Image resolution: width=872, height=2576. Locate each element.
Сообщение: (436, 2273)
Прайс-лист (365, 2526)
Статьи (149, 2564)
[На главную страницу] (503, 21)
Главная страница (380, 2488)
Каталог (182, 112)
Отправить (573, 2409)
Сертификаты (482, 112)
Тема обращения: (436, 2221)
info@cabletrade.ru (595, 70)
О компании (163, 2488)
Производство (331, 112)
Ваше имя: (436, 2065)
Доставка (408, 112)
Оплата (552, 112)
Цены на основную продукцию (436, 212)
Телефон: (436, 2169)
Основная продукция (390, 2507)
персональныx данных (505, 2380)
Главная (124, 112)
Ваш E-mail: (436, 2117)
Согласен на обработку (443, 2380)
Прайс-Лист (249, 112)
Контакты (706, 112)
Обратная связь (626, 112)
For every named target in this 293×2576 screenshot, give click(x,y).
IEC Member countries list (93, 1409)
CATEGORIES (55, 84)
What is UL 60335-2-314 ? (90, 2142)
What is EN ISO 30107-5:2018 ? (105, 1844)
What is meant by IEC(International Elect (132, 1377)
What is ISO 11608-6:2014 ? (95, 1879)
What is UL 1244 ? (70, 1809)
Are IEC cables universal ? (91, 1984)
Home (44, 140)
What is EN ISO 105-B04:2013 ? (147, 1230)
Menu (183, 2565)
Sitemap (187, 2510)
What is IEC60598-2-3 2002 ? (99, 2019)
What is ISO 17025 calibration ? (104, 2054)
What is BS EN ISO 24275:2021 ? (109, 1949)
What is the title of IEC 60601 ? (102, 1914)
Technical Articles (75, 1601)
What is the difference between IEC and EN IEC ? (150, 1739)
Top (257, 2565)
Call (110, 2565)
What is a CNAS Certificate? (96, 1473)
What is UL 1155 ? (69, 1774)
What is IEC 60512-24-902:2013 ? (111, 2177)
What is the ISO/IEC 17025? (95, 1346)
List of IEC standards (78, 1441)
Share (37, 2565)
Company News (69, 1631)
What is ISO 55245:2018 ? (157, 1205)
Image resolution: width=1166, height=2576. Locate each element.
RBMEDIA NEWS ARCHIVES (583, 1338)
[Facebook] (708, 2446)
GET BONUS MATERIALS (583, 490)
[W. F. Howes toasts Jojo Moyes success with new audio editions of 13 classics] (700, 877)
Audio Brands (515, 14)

-- -- --

| Brief |
Only the lines from the first line of the records through the one containing "Телефон: (436, 2169)" should be reproduced, exactly, with both of them included.

| Solution to this problem |
Image resolution: width=872, height=2576. Locate each element.
Сообщение: (436, 2273)
Прайс-лист (365, 2526)
Статьи (149, 2564)
[На главную страницу] (503, 21)
Главная страница (380, 2488)
Каталог (182, 112)
Отправить (573, 2409)
Сертификаты (482, 112)
Тема обращения: (436, 2221)
info@cabletrade.ru (595, 70)
О компании (163, 2488)
Производство (331, 112)
Ваше имя: (436, 2065)
Доставка (408, 112)
Оплата (552, 112)
Цены на основную продукцию (436, 212)
Телефон: (436, 2169)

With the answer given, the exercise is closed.